Work order
Go to the line below containing "You are a computer-use agent." and print exactly from there through the line containing "Instruction: Open the 壁纸编辑器 button", both included. Print nothing else.

Excerpted records
····················
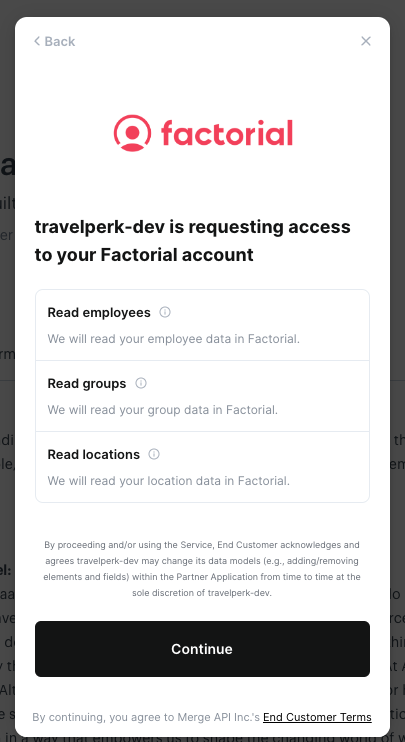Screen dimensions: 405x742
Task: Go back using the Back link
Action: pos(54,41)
····················
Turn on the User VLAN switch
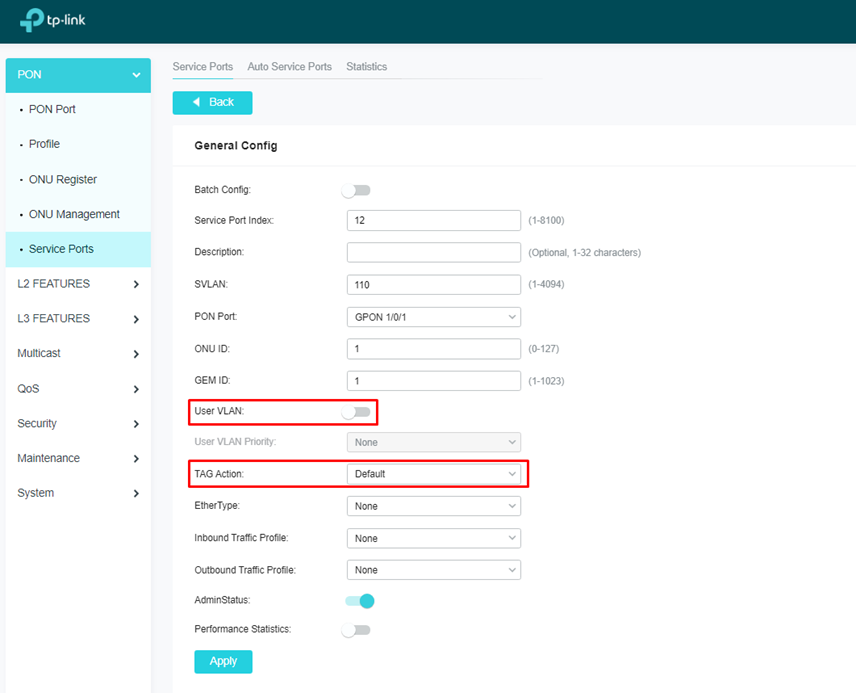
····················
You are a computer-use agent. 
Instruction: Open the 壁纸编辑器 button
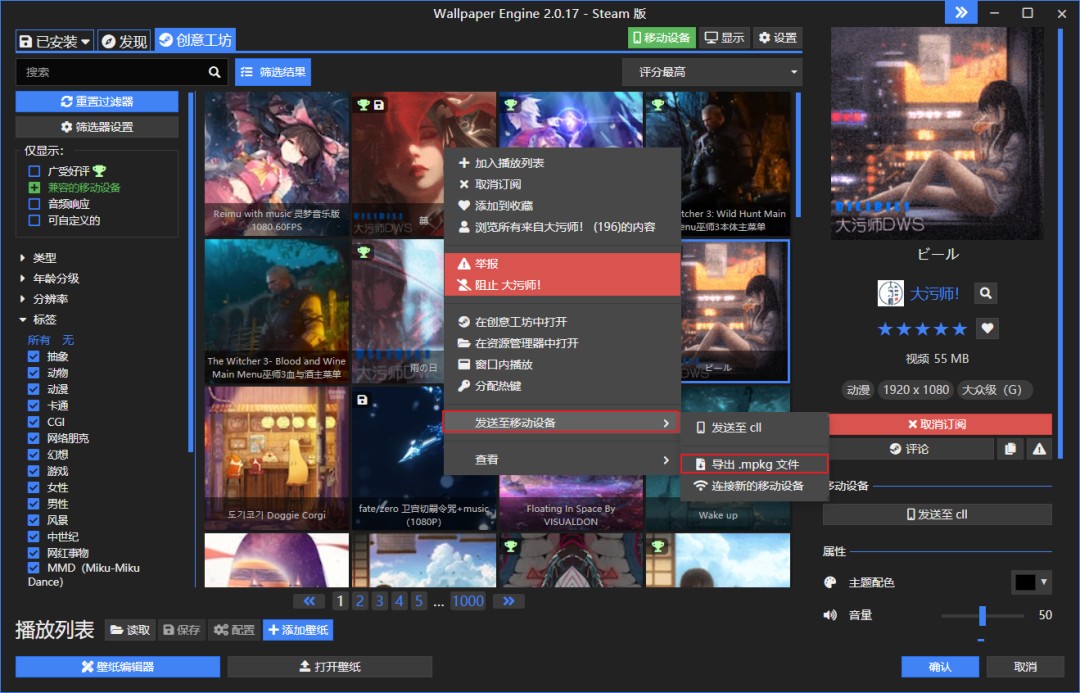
····················
Response to the task
You are a computer-use agent. 
Instruction: Open the 壁纸编辑器 button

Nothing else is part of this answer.